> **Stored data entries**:
•••••

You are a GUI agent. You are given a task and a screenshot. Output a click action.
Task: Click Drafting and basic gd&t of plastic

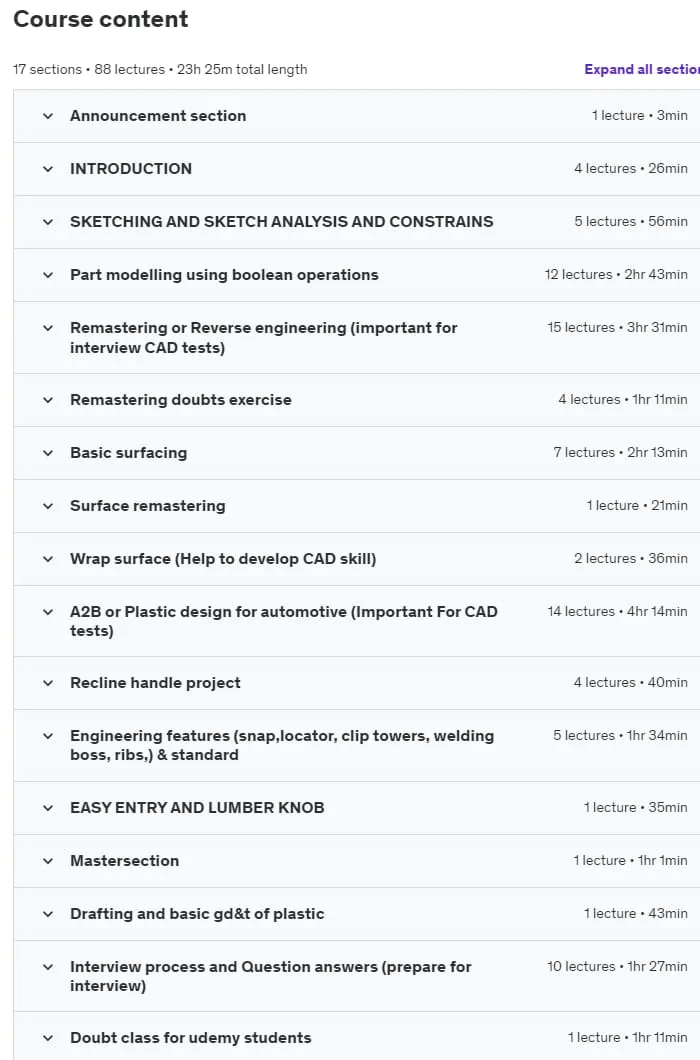[x=197, y=914]
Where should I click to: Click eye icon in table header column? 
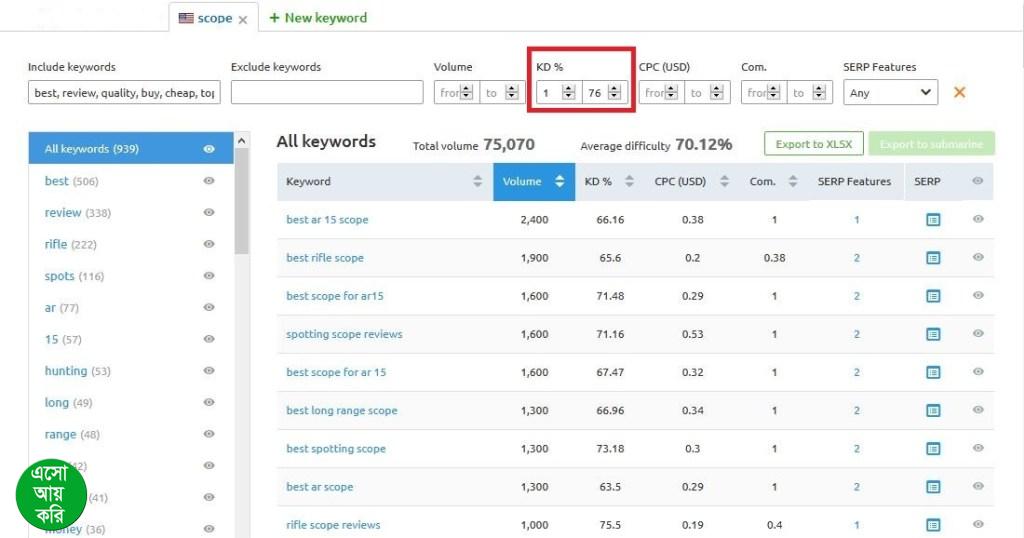point(977,182)
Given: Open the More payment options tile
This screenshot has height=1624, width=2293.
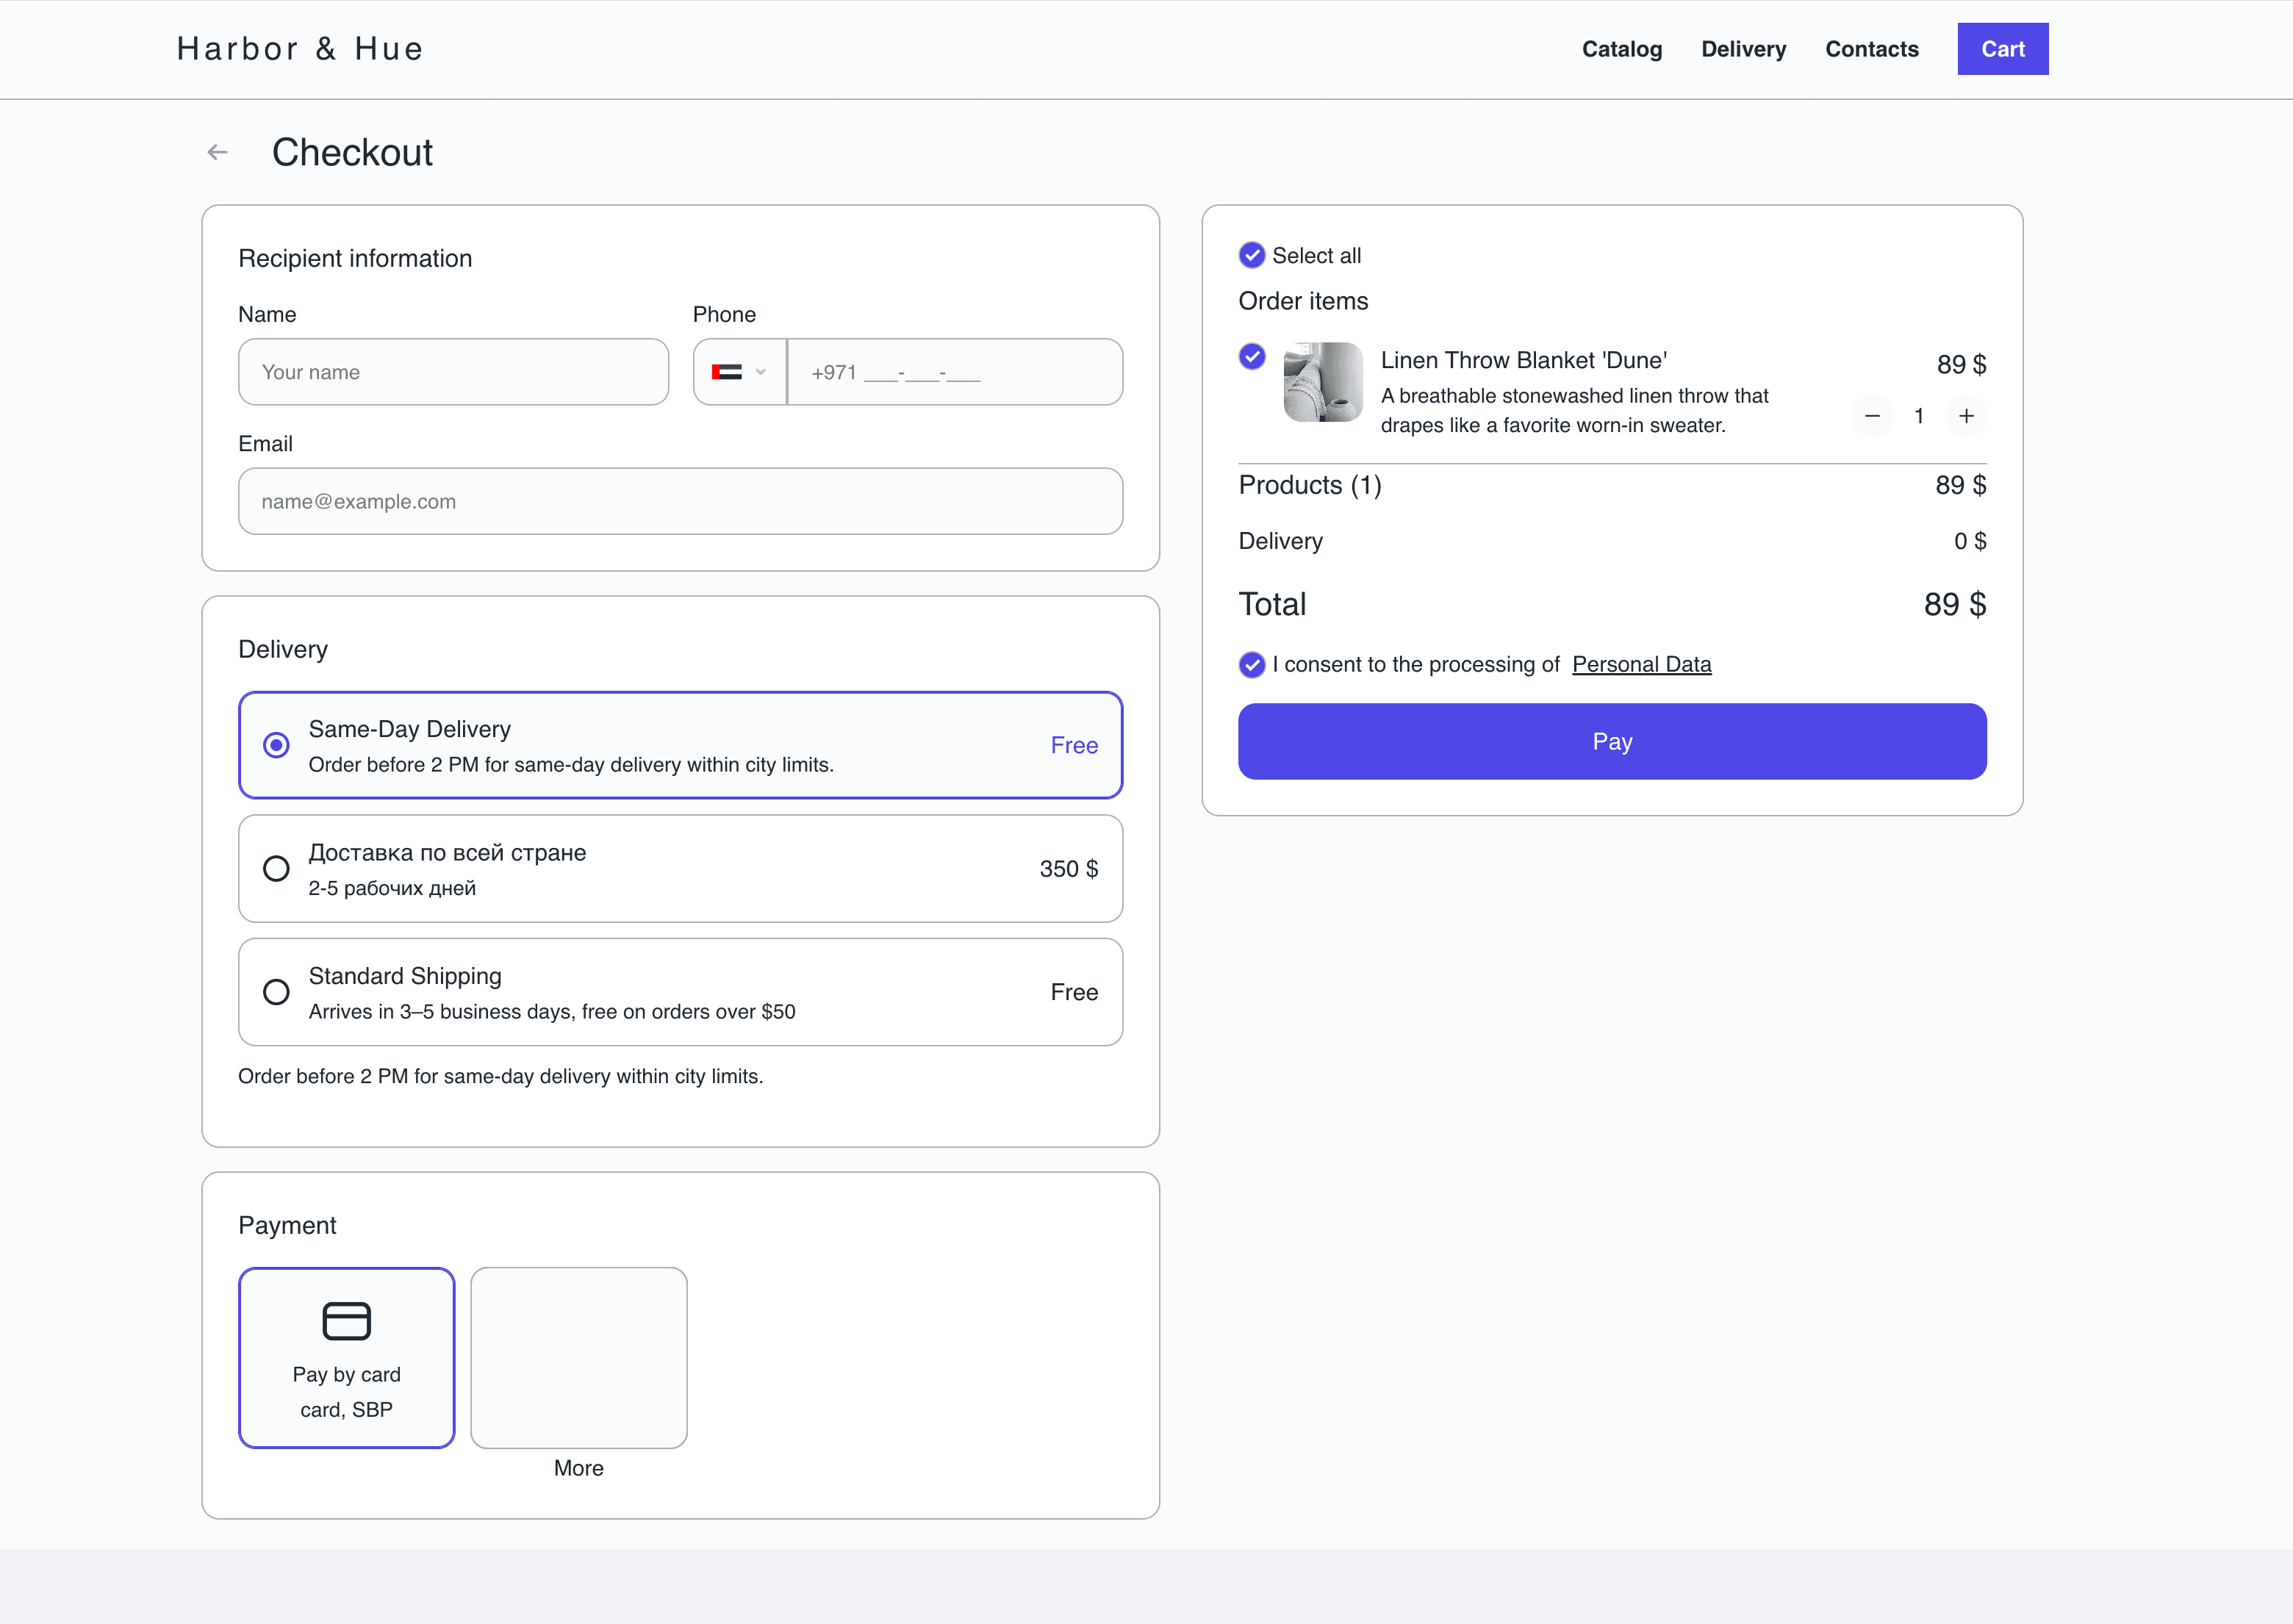Looking at the screenshot, I should (x=579, y=1358).
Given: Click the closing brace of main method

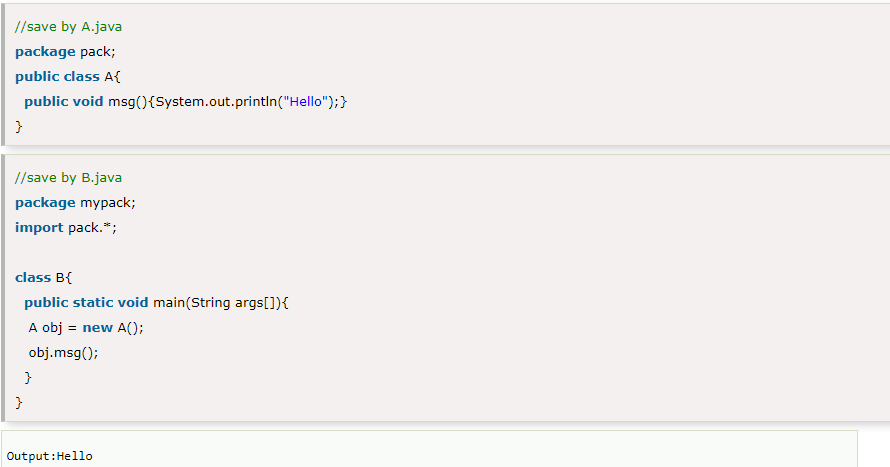Looking at the screenshot, I should (28, 377).

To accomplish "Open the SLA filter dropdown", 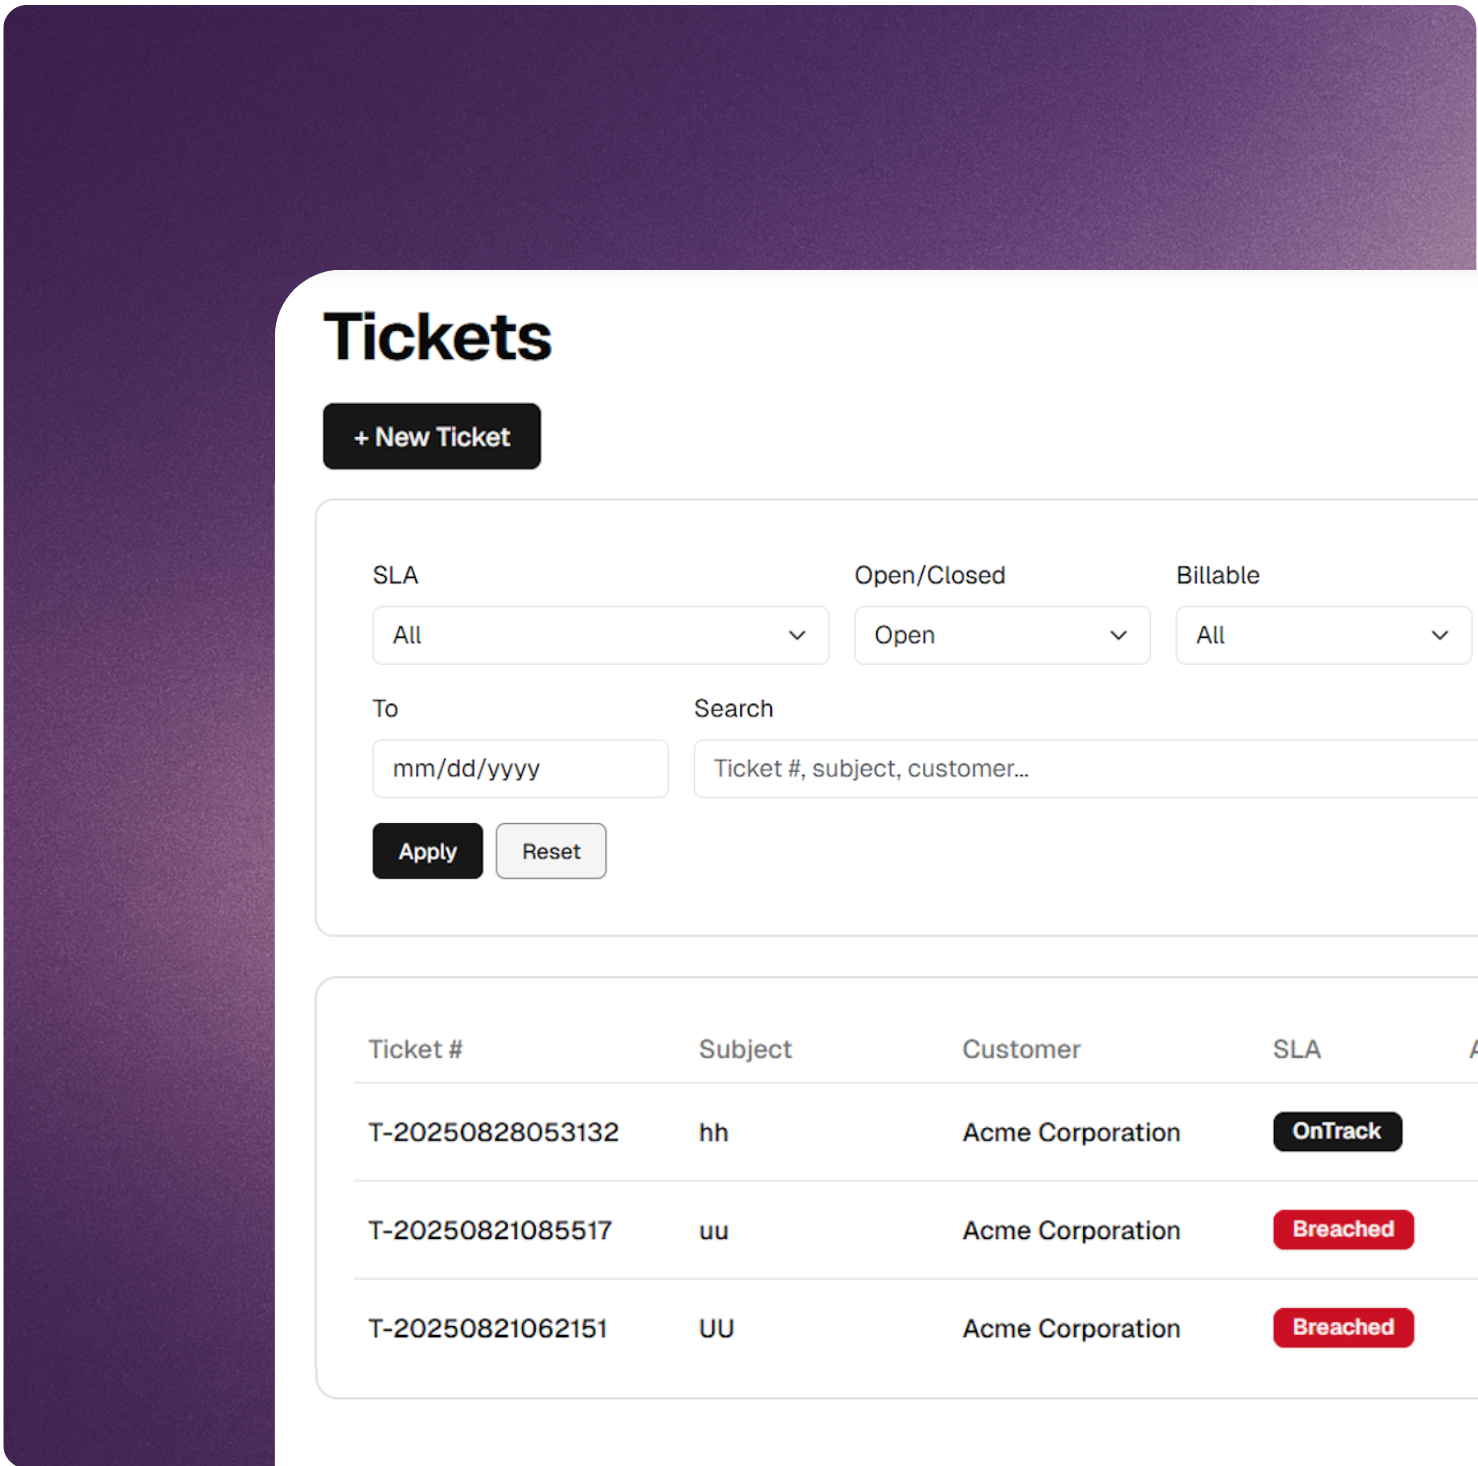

•••••

> **Task details**: Each entry should be set down exactly, pictures excluded.

> **Task response**:
You are a GUI agent. You are given a task and a screenshot. Output a click action.
Task: Click Drafting and basic gd&t of plastic

[x=197, y=914]
Where should I click to: Click eye icon in table header column? 
point(977,182)
Given: Open the More payment options tile
This screenshot has height=1624, width=2293.
Looking at the screenshot, I should (x=579, y=1358).
Given: Click the closing brace of main method

Looking at the screenshot, I should (28, 377).

To accomplish "Open the SLA filter dropdown", 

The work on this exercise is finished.